==== SUPPLIED DATA ====
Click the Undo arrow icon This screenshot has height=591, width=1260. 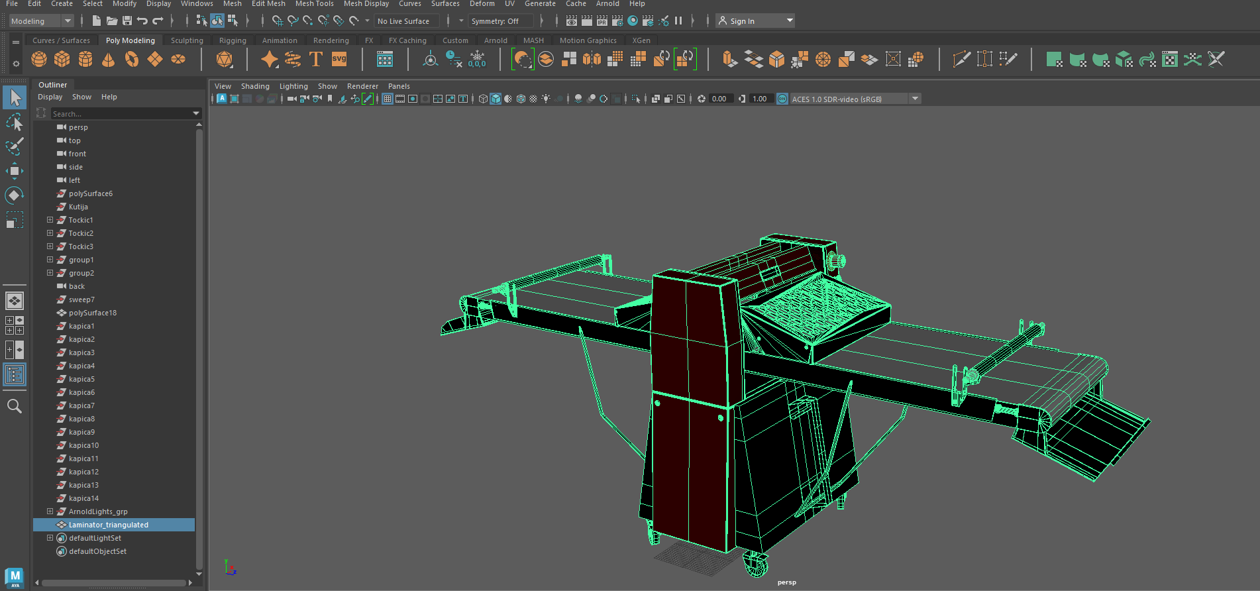pos(142,21)
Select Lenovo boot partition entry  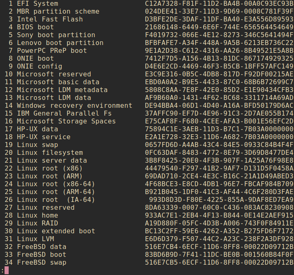point(60,43)
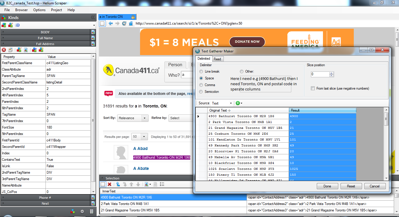Click green plus icon beside Source
The width and height of the screenshot is (399, 217).
coord(238,103)
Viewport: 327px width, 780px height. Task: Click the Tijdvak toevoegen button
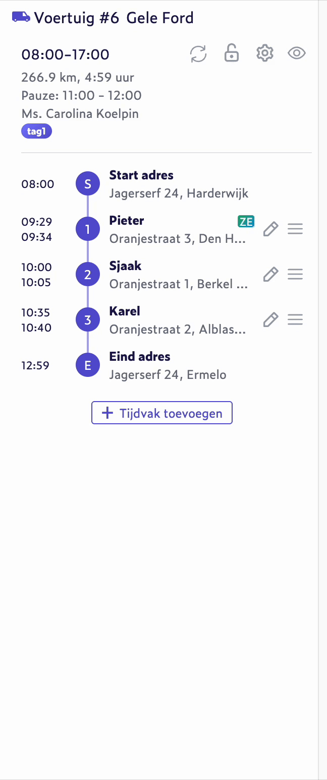[x=162, y=413]
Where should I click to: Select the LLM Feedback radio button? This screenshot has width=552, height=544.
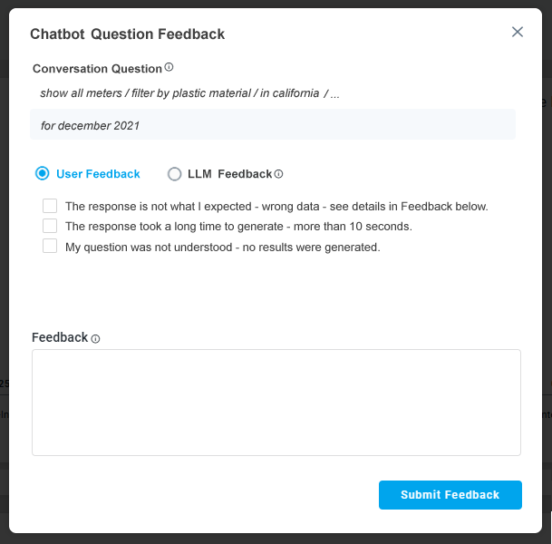coord(175,174)
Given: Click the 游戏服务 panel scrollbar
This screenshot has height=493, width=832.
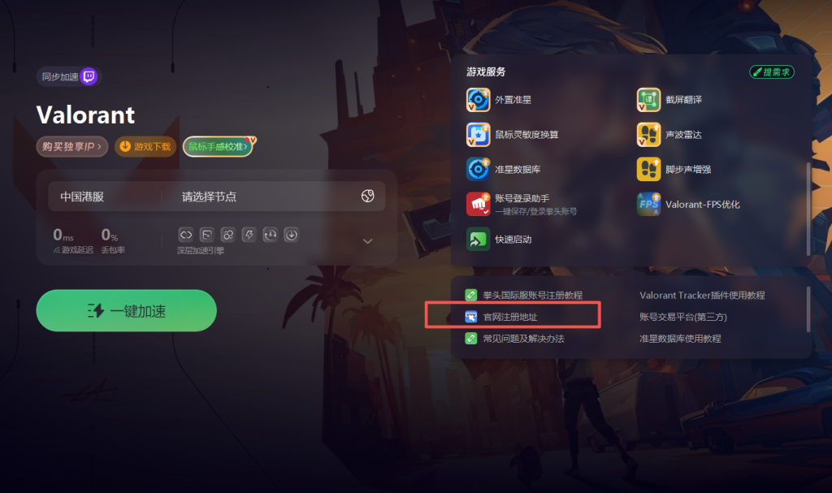Looking at the screenshot, I should click(808, 209).
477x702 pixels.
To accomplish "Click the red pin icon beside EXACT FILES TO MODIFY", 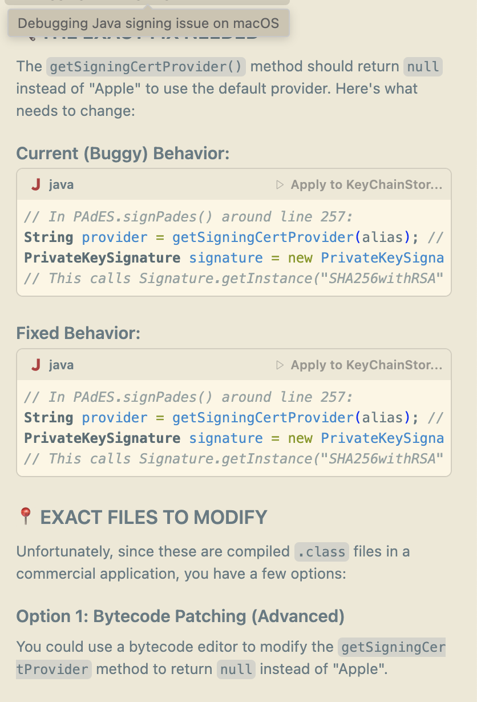I will pos(25,517).
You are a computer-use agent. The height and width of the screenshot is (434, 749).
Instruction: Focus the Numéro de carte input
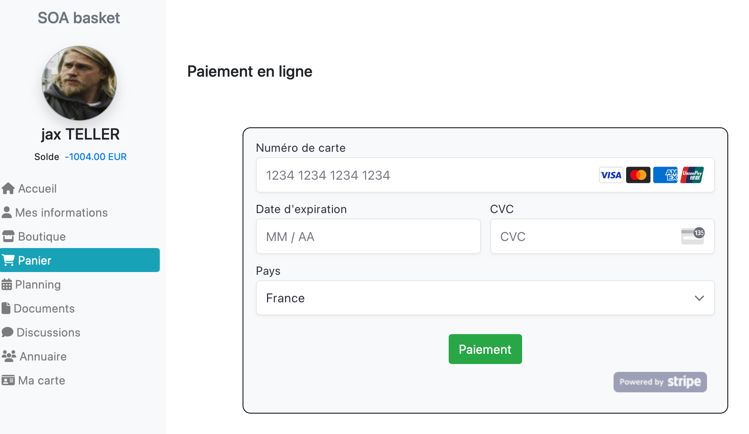coord(424,175)
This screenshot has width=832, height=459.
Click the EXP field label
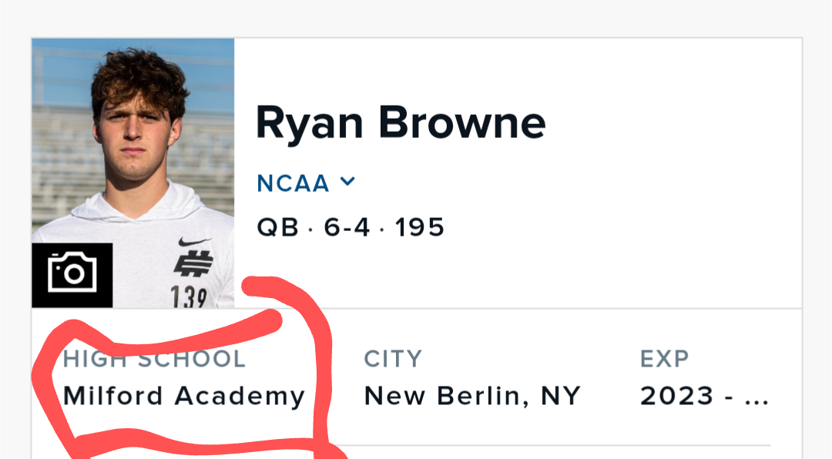click(x=664, y=359)
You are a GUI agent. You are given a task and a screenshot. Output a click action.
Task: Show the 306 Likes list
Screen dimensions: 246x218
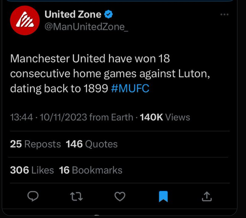32,170
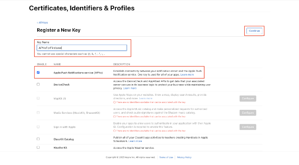299x165 pixels.
Task: Open the Privacy Policy link
Action: 184,157
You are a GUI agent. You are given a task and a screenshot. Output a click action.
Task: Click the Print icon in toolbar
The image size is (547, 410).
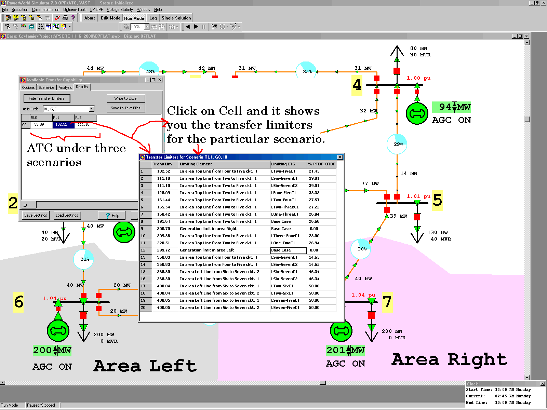click(65, 18)
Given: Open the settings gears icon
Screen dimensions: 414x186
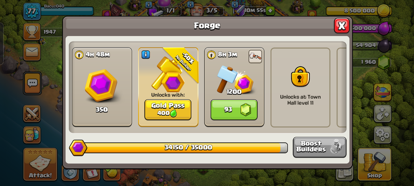Looking at the screenshot, I should 383,135.
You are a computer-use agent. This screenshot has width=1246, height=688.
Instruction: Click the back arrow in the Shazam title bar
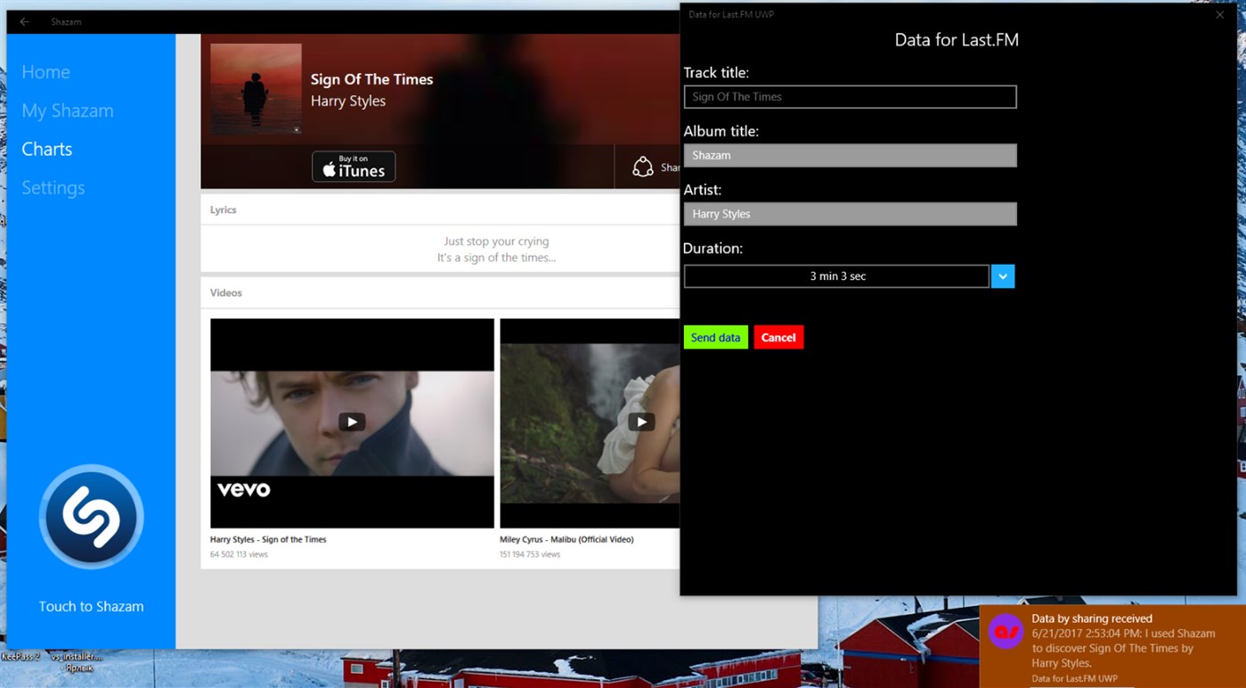click(23, 21)
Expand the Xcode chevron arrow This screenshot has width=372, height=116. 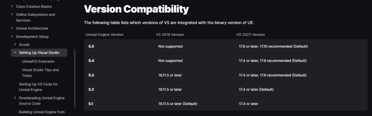tap(15, 45)
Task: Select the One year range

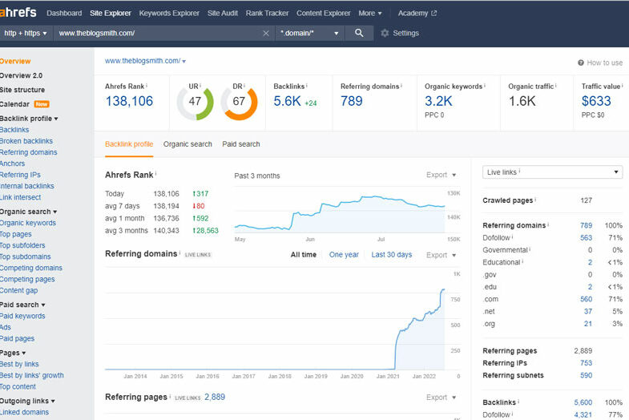Action: tap(344, 255)
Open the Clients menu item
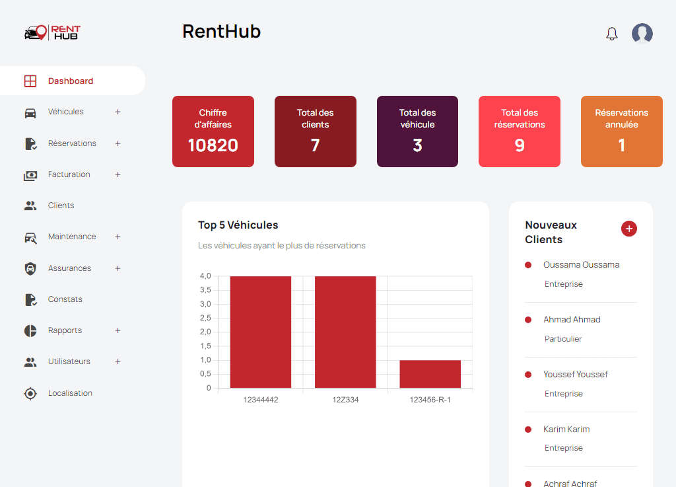 61,206
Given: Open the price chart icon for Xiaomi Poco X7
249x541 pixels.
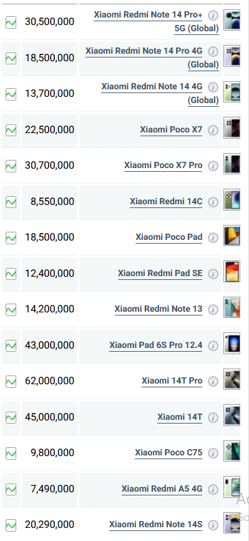Looking at the screenshot, I should [11, 131].
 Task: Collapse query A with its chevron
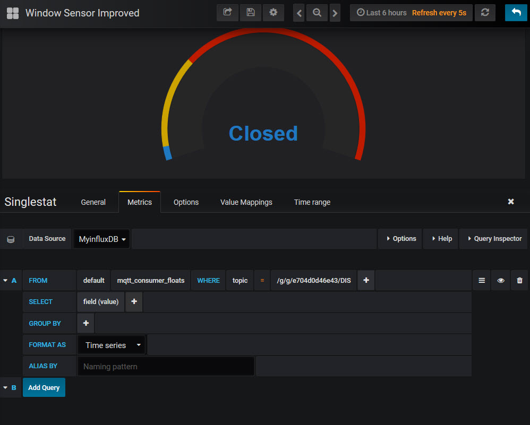(6, 280)
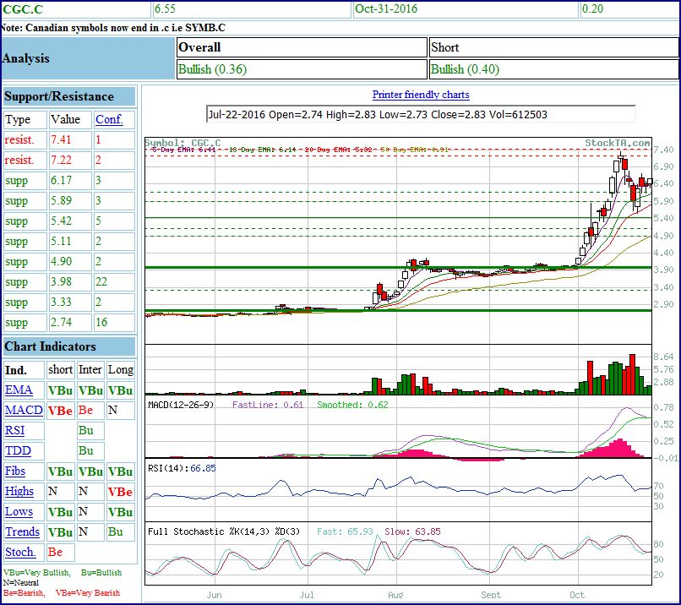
====
Repeat, without pictures, exactly the lines of the data above from the one containing "Task: Click the Print icon in toolbar" through the one containing "You are a computer-use agent. This", including both and adding nothing.

Task: Click the Print icon in toolbar
The image size is (547, 410).
click(65, 18)
Given: Open the settings gears icon
Screen dimensions: 414x186
Looking at the screenshot, I should 383,135.
You are a computer-use agent. This screenshot has width=1246, height=688.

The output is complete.